● Instructions to follow: Reproduce every one of the following entries word for word, in the same order.

● Provided material:
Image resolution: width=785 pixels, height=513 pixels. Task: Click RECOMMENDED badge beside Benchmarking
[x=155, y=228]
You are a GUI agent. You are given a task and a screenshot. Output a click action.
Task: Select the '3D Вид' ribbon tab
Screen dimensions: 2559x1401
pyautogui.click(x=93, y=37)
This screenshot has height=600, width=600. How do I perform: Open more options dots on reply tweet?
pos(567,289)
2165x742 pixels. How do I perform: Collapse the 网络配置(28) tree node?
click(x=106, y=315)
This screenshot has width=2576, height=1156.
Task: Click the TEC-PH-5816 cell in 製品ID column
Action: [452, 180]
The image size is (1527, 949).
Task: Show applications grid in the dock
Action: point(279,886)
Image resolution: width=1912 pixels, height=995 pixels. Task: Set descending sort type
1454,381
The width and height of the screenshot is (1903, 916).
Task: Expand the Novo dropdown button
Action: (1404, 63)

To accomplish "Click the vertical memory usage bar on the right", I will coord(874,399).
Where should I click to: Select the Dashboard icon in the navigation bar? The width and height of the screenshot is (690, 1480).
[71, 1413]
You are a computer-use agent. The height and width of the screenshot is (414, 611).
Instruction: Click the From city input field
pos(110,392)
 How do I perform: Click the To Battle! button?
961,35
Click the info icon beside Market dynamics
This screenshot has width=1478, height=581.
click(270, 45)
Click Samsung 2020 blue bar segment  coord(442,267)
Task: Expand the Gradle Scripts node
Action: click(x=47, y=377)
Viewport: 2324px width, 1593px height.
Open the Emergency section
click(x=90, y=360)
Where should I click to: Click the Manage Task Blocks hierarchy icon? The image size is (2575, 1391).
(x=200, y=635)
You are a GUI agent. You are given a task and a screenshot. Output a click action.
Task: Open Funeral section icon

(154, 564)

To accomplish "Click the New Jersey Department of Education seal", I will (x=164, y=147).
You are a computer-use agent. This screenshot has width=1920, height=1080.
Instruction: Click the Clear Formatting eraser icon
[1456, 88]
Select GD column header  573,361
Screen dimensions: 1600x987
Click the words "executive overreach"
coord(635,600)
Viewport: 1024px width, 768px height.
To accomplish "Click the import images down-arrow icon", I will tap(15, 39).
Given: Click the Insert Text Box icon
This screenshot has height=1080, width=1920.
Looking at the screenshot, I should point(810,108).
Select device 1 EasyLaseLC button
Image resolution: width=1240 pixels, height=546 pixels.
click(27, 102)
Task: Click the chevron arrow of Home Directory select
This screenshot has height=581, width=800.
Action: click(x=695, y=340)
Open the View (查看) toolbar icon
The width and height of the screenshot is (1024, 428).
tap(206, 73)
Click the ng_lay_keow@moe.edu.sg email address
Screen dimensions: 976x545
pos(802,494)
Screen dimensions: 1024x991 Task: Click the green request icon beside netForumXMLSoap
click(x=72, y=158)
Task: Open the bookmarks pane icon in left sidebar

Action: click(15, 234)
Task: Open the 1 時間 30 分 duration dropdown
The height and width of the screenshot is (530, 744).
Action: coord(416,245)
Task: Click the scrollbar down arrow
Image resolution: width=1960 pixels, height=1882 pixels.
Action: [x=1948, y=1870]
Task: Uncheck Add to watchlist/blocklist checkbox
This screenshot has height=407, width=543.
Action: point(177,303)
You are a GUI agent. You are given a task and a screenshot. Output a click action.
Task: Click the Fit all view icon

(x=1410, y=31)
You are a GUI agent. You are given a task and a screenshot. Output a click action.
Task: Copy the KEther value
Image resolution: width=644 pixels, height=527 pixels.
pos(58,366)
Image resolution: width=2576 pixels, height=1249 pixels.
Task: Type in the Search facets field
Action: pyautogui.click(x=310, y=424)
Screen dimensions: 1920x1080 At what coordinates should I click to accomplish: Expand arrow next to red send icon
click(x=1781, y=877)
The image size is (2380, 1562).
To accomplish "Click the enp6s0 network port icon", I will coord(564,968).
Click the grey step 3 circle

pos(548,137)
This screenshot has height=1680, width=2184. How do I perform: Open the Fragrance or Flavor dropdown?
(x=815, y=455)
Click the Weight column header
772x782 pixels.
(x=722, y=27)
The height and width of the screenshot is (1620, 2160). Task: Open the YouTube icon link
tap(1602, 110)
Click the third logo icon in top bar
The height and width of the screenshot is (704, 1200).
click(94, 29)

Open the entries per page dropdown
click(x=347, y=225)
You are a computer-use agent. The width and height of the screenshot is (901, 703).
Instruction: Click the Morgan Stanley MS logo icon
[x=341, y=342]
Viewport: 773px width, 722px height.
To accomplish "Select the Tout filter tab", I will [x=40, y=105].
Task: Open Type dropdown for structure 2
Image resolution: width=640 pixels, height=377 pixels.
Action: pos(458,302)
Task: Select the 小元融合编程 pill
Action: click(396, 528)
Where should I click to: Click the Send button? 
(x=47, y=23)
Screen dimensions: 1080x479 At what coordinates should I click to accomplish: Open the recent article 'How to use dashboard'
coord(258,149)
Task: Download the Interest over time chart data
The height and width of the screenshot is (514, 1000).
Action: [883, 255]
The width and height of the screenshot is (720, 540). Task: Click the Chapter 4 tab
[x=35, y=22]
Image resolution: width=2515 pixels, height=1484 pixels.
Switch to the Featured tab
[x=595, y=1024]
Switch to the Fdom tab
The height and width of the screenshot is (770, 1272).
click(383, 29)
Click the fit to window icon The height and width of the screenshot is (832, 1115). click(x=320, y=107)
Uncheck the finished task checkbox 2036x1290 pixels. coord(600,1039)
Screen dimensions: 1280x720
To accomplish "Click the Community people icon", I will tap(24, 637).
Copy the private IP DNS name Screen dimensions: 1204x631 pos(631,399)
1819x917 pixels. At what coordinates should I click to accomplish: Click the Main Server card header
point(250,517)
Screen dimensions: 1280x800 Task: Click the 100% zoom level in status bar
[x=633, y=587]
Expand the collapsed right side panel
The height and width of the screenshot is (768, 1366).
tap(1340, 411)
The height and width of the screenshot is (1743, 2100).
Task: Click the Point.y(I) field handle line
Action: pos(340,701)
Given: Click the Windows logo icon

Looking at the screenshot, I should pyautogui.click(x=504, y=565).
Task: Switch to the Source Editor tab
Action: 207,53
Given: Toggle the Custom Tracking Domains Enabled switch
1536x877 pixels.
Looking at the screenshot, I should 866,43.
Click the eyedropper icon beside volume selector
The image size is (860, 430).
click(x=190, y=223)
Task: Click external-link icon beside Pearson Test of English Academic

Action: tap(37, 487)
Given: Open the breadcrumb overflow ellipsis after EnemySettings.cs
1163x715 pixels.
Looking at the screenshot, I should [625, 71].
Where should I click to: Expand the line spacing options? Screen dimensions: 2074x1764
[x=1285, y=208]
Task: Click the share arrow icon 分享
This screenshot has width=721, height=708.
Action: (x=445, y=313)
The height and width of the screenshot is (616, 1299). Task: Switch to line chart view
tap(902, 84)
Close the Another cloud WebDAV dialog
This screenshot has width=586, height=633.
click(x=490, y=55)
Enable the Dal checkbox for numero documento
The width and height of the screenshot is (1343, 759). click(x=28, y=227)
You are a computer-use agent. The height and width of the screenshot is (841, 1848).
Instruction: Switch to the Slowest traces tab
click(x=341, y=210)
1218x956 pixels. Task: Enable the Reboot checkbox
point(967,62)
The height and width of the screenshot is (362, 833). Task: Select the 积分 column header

● Result for this task:
Image resolution: width=785 pixels, height=513 pixels. Task: Click RECOMMENDED badge beside Benchmarking
[x=155, y=228]
You are a GUI agent. You are given a task and a screenshot. Output a click action.
Task: Select the '3D Вид' ribbon tab
Screen dimensions: 2559x1401
pyautogui.click(x=93, y=37)
This screenshot has height=600, width=600. How do I perform: Open more options dots on reply tweet?
pos(567,289)
2165x742 pixels. How do I perform: Collapse the 网络配置(28) tree node?
click(x=106, y=315)
This screenshot has width=2576, height=1156.
Task: Click the TEC-PH-5816 cell in 製品ID column
Action: [452, 180]
The image size is (1527, 949).
Task: Show applications grid in the dock
Action: point(279,886)
Image resolution: width=1912 pixels, height=995 pixels. Task: Set descending sort type
1454,381
The width and height of the screenshot is (1903, 916).
Task: Expand the Novo dropdown button
Action: (1404, 63)

To accomplish "Click the vertical memory usage bar on the right", I will coord(874,399).
Where should I click to: Select the Dashboard icon in the navigation bar? The width and height of the screenshot is (690, 1480).
[71, 1413]
You are a computer-use agent. The height and width of the screenshot is (414, 611).
Instruction: Click the From city input field
pos(110,392)
 How do I perform: Click the To Battle! button?
961,35
Click the info icon beside Market dynamics
This screenshot has width=1478, height=581.
click(270, 45)
Click Samsung 2020 blue bar segment  coord(442,267)
Task: Expand the Gradle Scripts node
Action: click(x=47, y=377)
Viewport: 2324px width, 1593px height.
Open the Emergency section
click(x=90, y=360)
Where should I click to: Click the Manage Task Blocks hierarchy icon? The image size is (2575, 1391).
(x=200, y=635)
You are a GUI agent. You are given a task and a screenshot. Output a click action.
Task: Open Funeral section icon

(154, 564)

To accomplish "Click the New Jersey Department of Education seal", I will (x=164, y=147).
You are a computer-use agent. This screenshot has width=1920, height=1080.
Instruction: Click the Clear Formatting eraser icon
[1456, 88]
Select GD column header  573,361
Screen dimensions: 1600x987
Click the words "executive overreach"
coord(635,600)
Viewport: 1024px width, 768px height.
To accomplish "Click the import images down-arrow icon", I will tap(15, 39).
Given: Click the Insert Text Box icon
This screenshot has height=1080, width=1920.
Looking at the screenshot, I should point(810,108).
Select device 1 EasyLaseLC button
Image resolution: width=1240 pixels, height=546 pixels.
click(27, 102)
Task: Click the chevron arrow of Home Directory select
This screenshot has height=581, width=800.
Action: click(x=695, y=340)
Open the View (查看) toolbar icon
The width and height of the screenshot is (1024, 428).
tap(206, 73)
Click the ng_lay_keow@moe.edu.sg email address
Screen dimensions: 976x545
pos(802,494)
Screen dimensions: 1024x991 Task: Click the green request icon beside netForumXMLSoap
click(x=72, y=158)
Task: Open the bookmarks pane icon in left sidebar

Action: click(15, 234)
Task: Open the 1 時間 30 分 duration dropdown
The height and width of the screenshot is (530, 744).
Action: coord(416,245)
Task: Click the scrollbar down arrow
Image resolution: width=1960 pixels, height=1882 pixels.
Action: [x=1948, y=1870]
Task: Uncheck Add to watchlist/blocklist checkbox
This screenshot has height=407, width=543.
Action: point(177,303)
You are a GUI agent. You are given a task and a screenshot. Output a click action.
Task: Click the Fit all view icon

(x=1410, y=31)
You are a GUI agent. You are given a task and a screenshot. Output a click action.
Task: Copy the KEther value
Image resolution: width=644 pixels, height=527 pixels.
pos(58,366)
Image resolution: width=2576 pixels, height=1249 pixels.
Task: Type in the Search facets field
Action: pyautogui.click(x=310, y=424)
Screen dimensions: 1920x1080 At what coordinates should I click to accomplish: Expand arrow next to red send icon
click(x=1781, y=877)
The image size is (2380, 1562).
To accomplish "Click the enp6s0 network port icon", I will coord(564,968).
Click the grey step 3 circle

pos(548,137)
This screenshot has height=1680, width=2184. How do I perform: Open the Fragrance or Flavor dropdown?
(x=815, y=455)
Click the Weight column header
772x782 pixels.
(x=722, y=27)
The height and width of the screenshot is (1620, 2160). Task: Open the YouTube icon link
tap(1602, 110)
Click the third logo icon in top bar
The height and width of the screenshot is (704, 1200).
click(94, 29)

Open the entries per page dropdown
click(x=347, y=225)
You are a computer-use agent. The width and height of the screenshot is (901, 703).
Instruction: Click the Morgan Stanley MS logo icon
[x=341, y=342]
Viewport: 773px width, 722px height.
To accomplish "Select the Tout filter tab", I will [x=40, y=105].
Task: Open Type dropdown for structure 2
Image resolution: width=640 pixels, height=377 pixels.
Action: pos(458,302)
Task: Select the 小元融合编程 pill
Action: click(396, 528)
Where should I click to: Click the Send button? 
(x=47, y=23)
Screen dimensions: 1080x479 At what coordinates should I click to accomplish: Open the recent article 'How to use dashboard'
coord(258,149)
Task: Download the Interest over time chart data
The height and width of the screenshot is (514, 1000).
Action: [883, 255]
The width and height of the screenshot is (720, 540). Task: Click the Chapter 4 tab
[x=35, y=22]
Image resolution: width=2515 pixels, height=1484 pixels.
Switch to the Featured tab
[x=595, y=1024]
Switch to the Fdom tab
The height and width of the screenshot is (770, 1272).
click(383, 29)
Click the fit to window icon The height and width of the screenshot is (832, 1115). click(x=320, y=107)
Uncheck the finished task checkbox 2036x1290 pixels. coord(600,1039)
Screen dimensions: 1280x720
To accomplish "Click the Community people icon", I will tap(24, 637).
Copy the private IP DNS name Screen dimensions: 1204x631 pos(631,399)
1819x917 pixels. At what coordinates should I click to accomplish: Click the Main Server card header
point(250,517)
Screen dimensions: 1280x800 Task: Click the 100% zoom level in status bar
[x=633, y=587]
Expand the collapsed right side panel
The height and width of the screenshot is (768, 1366).
tap(1340, 411)
The height and width of the screenshot is (1743, 2100).
Task: Click the Point.y(I) field handle line
Action: pos(340,701)
Given: Click the Windows logo icon

Looking at the screenshot, I should pyautogui.click(x=504, y=565).
Task: Switch to the Source Editor tab
Action: 207,53
Given: Toggle the Custom Tracking Domains Enabled switch
1536x877 pixels.
Looking at the screenshot, I should 866,43.
Click the eyedropper icon beside volume selector
The image size is (860, 430).
click(x=190, y=223)
Task: Click external-link icon beside Pearson Test of English Academic

Action: tap(37, 487)
Given: Open the breadcrumb overflow ellipsis after EnemySettings.cs
1163x715 pixels.
Looking at the screenshot, I should [625, 71].
Where should I click to: Expand the line spacing options? Screen dimensions: 2074x1764
[x=1285, y=208]
Task: Click the share arrow icon 分享
This screenshot has width=721, height=708.
Action: (x=445, y=313)
The height and width of the screenshot is (616, 1299). Task: Switch to line chart view
tap(902, 84)
Close the Another cloud WebDAV dialog
This screenshot has width=586, height=633.
click(x=490, y=55)
Enable the Dal checkbox for numero documento
The width and height of the screenshot is (1343, 759). click(x=28, y=227)
You are a computer-use agent. The height and width of the screenshot is (841, 1848).
Instruction: Switch to the Slowest traces tab
click(x=341, y=210)
1218x956 pixels. Task: Enable the Reboot checkbox
point(967,62)
The height and width of the screenshot is (362, 833). Task: Select the 积分 column header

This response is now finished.